This is the Sunday, Feb 10, 2019 cartoon which led to 100 newspapers canceling the brilliant Wiley Miller strip,
Non Sequitur. Can you even find the word that caused this?

Friends, and Lovers of Truth, Justice, Freedom and Comedy,

The great, multi-award winning cartoon strip, Non Sequitur, by humanitarian and genius Wiley Miller, has been canceled by over 100 newspapers this week over last Sunday’s cartoon. 

After decades of award winning genius, and producing over 9,896 funny, brilliant and touching cartoons, last Sunday Wiley included a “wink” to the Resistance in the strip. 

Though invisible to the naked eye, a reader caught it and a swift mobilization by the haters who cheer when reporters are attacked and beaten at Trump rallies led these newspapers to cancel him. 

Even though the comments in the papers were pro-Wiley 10 to 1, emails hold more weight. That is why I am asking you to send an email to save Non Sequitur (info below).

Wiley had put “F Trump” in one of the scribbles (cartoon above), invisible to the naked eye, yet someone found it and mobilized their troops. 

The haters seem to act more quickly and vehemently than the left, and editors consider one email represents a hundred or so. 

If you care about supporting artists who hold government’s feet to the flame, artists who create with heart, love, and truth, as well as gorgeous physical art, please take five minutes to email the newspapers who canceled this strip. 

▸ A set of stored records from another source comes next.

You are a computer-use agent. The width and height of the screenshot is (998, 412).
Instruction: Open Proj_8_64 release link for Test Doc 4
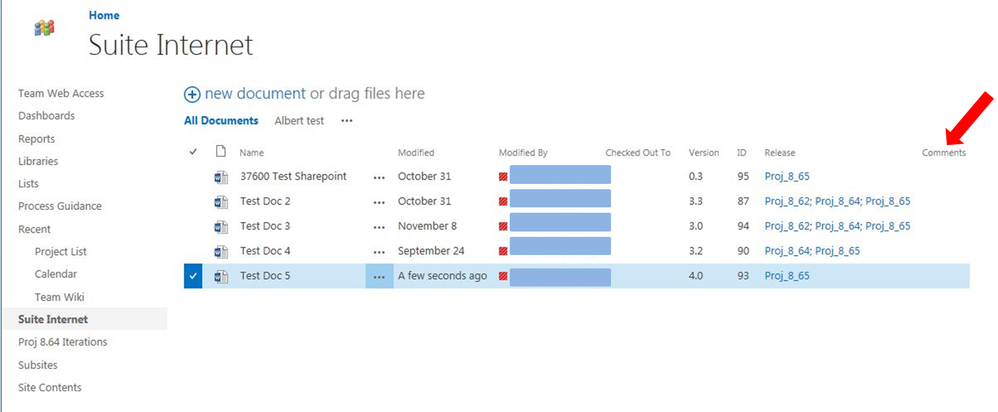pyautogui.click(x=787, y=251)
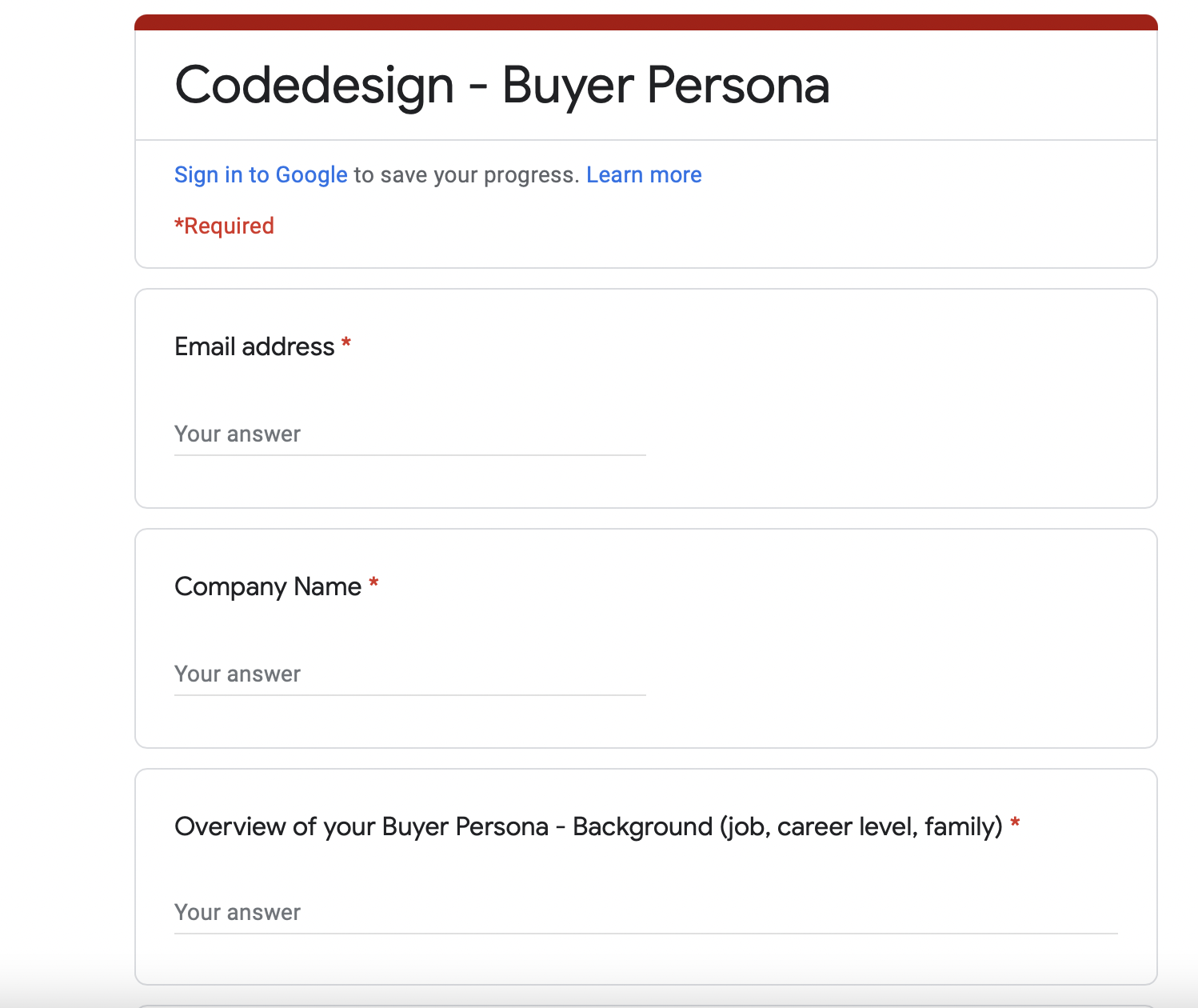Click the Codedesign - Buyer Persona title
This screenshot has width=1198, height=1008.
coord(501,85)
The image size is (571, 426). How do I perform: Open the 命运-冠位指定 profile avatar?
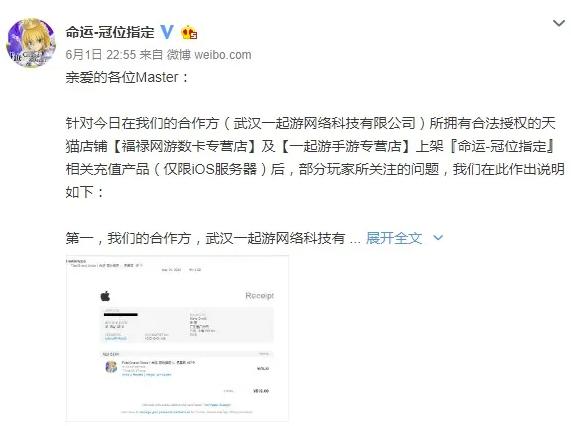(x=31, y=43)
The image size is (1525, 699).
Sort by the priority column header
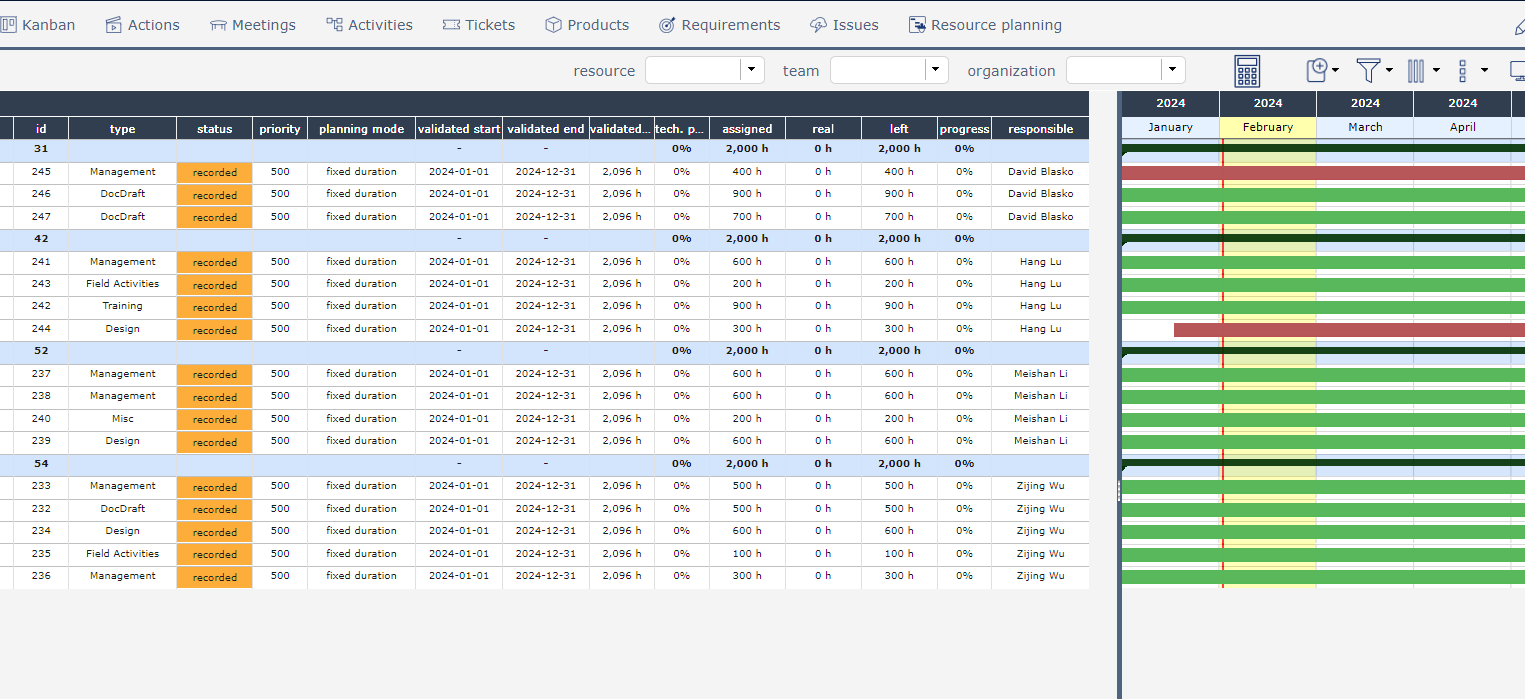point(280,129)
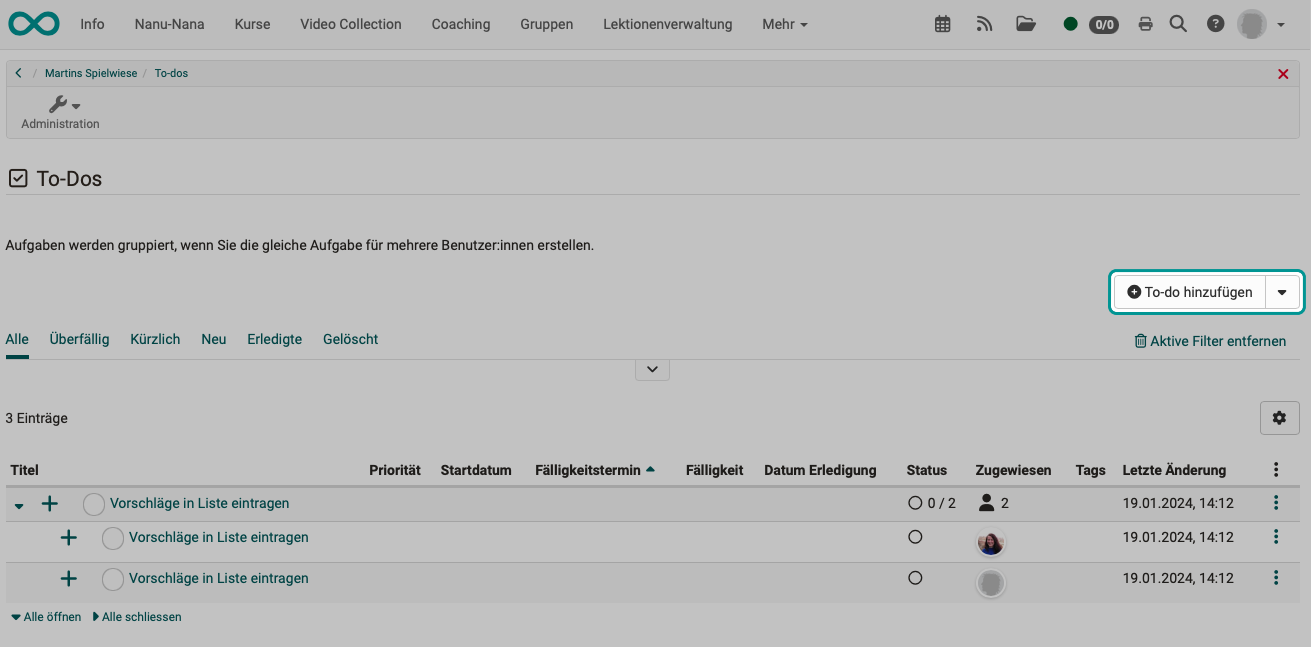The width and height of the screenshot is (1311, 647).
Task: Sort by Fälligkeitstermin column header
Action: click(x=588, y=470)
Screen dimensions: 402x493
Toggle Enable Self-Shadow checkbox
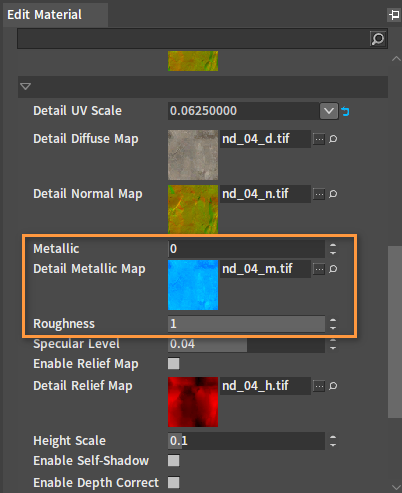click(174, 461)

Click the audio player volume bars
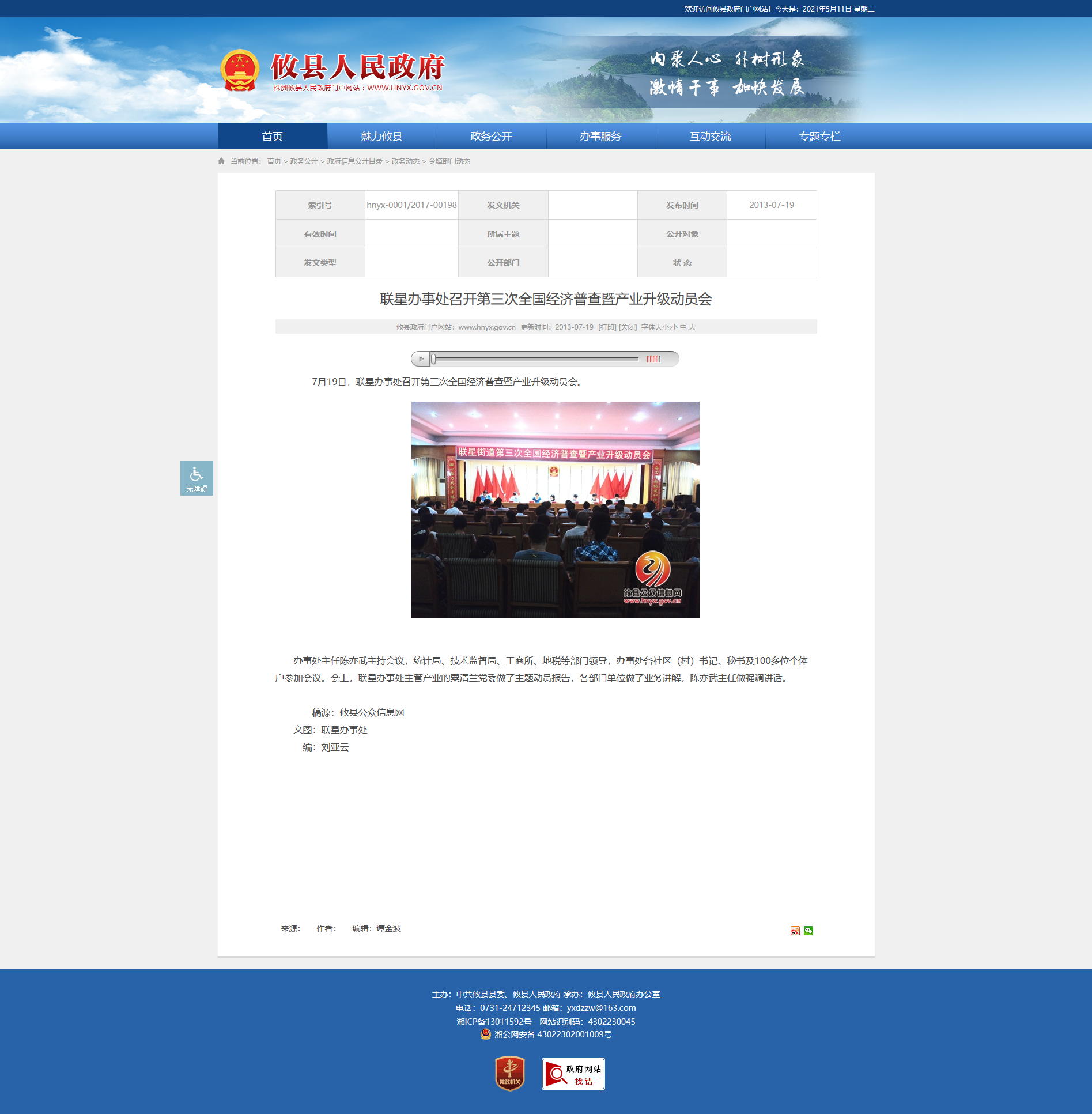(x=653, y=359)
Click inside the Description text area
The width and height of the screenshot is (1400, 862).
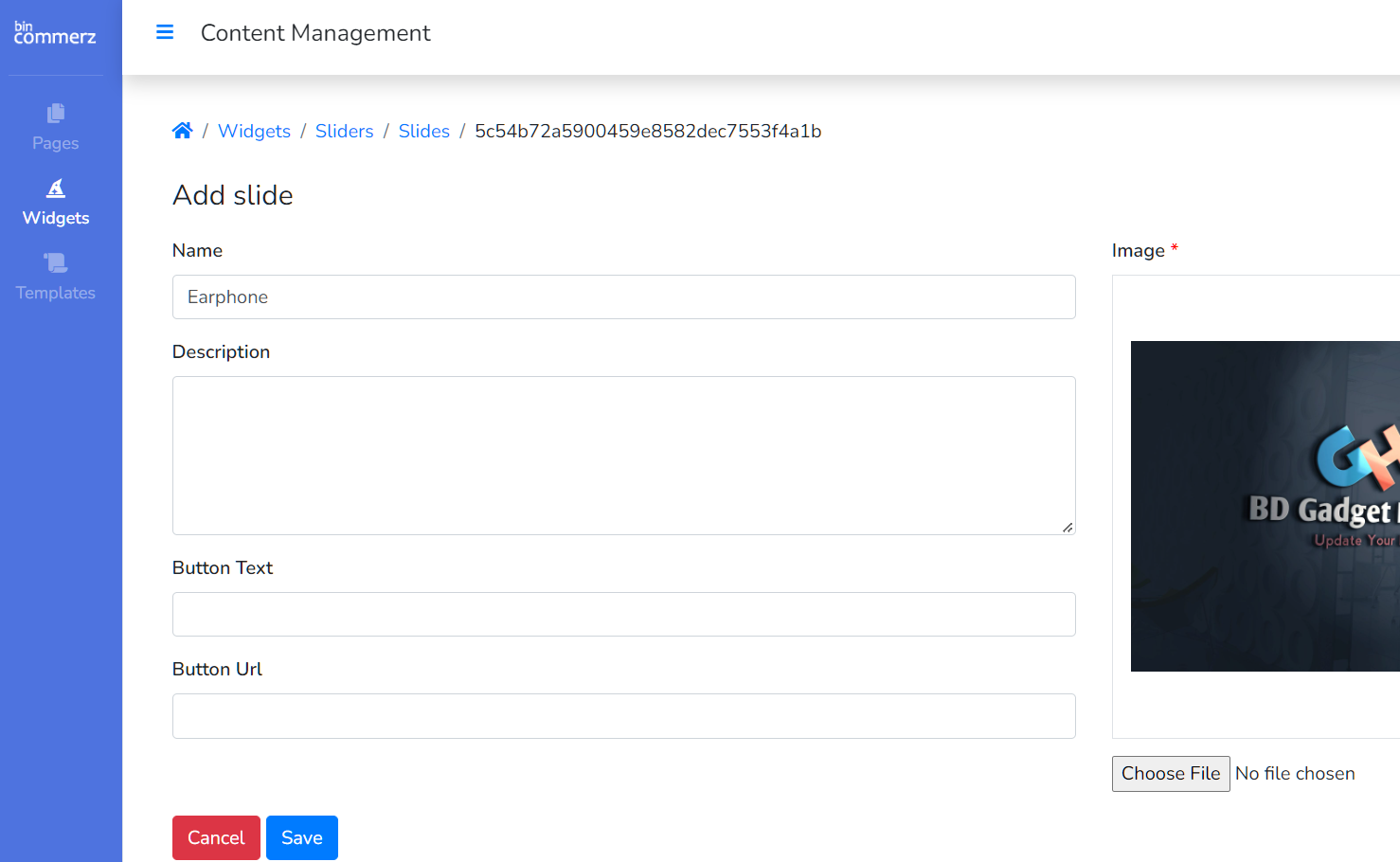point(623,456)
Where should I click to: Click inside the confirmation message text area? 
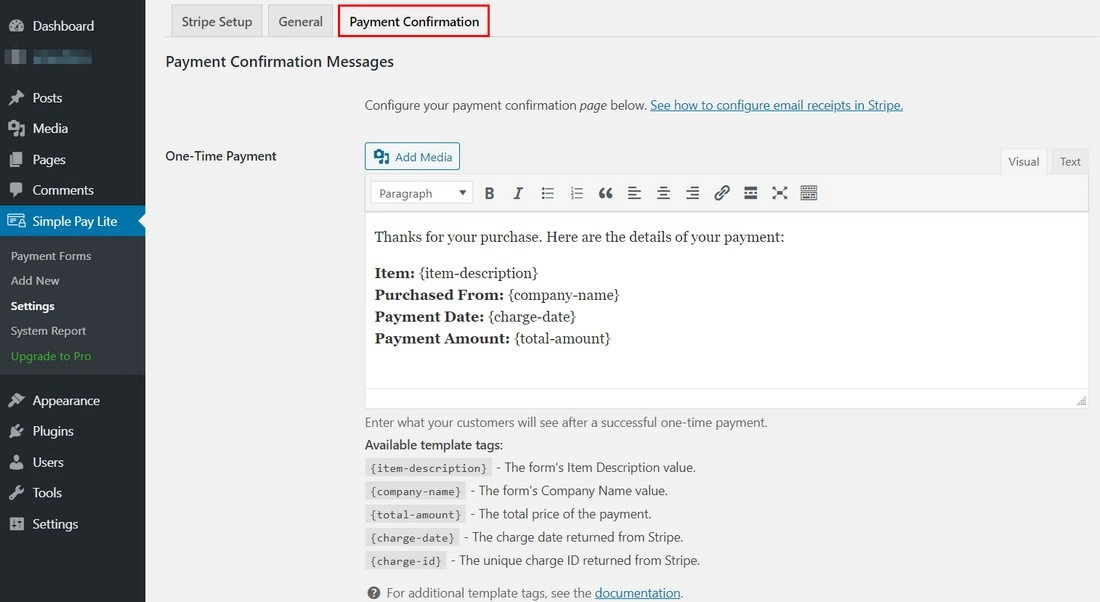(726, 300)
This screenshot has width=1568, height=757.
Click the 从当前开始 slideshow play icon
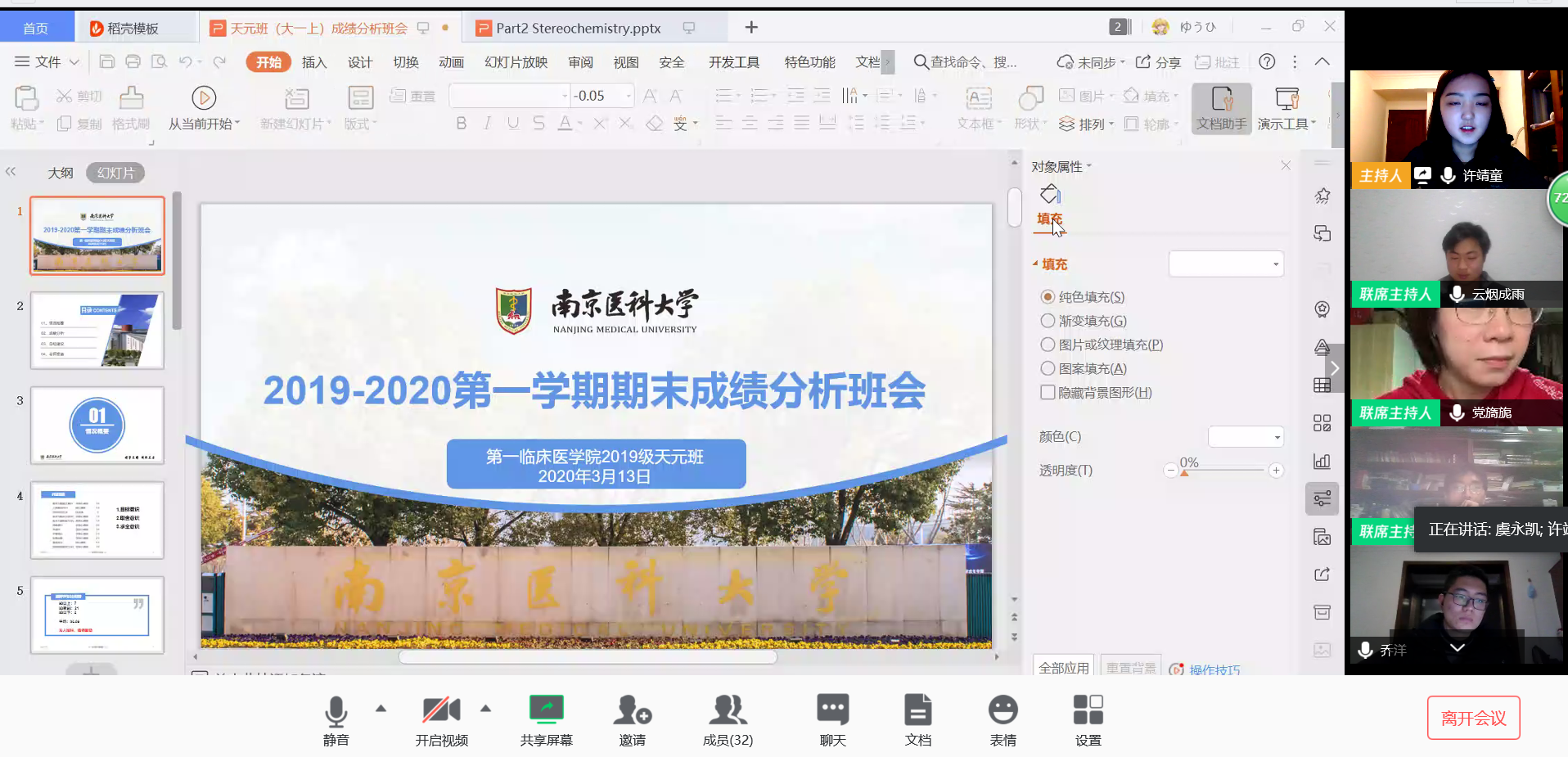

Our voices are slowly being shut down. We cannot let them destroy one of the bravest, smartest and best. Feel free to use any of the points in my letter below when you write your emails.

Dear Editor, 
I am writing to vehemently state my objection to the canceling of the cartoon strip “Non Sequitur”, and to appeal to your better angels and responsibility to serve the public. The “offending” word in Sunday’s cartoon was basically invisible, yet became a cause celeb by the same people who cheer when reporters are physically attacked and beaten at Trump rallies.

You decide to destroy a man’s career over one hidden word in a cartoon out of 9896 brilliant previous Wiley cartoons over thirty years, yet you print “shithole” countries, “grab ‘em by the pussy”, etc., though that causes pain and incites hatred and violence.
What hypocrisy.
 
One man has blithely coarsened America’s language and character, but you decide to punish a man who has daily brought America laughter, compassion, love and brilliance. Wiley included a subtle wink for anyone being driven mad by this administration. He deserves an award, not cancellation. 
You do the public a great disservice by shutting down Non Sequitur, a champion for smart, caring, involved readers. This strip mercifully prevents our hair from bursting into flames from the news. It shows us we are heard, understood and not alone.  
Please look back upon Mr. Miller’s body of multi-award winning work. He is the invaluable American artist we desperately need right now. Don’t destroy a life for a minuscule lapse. I would be the first to e-subscribe to your paper, and spread the word to my followers, when Non Sequitur is restored. You cannot just erase this artist, when we see daily the second chances given to people far less deserving.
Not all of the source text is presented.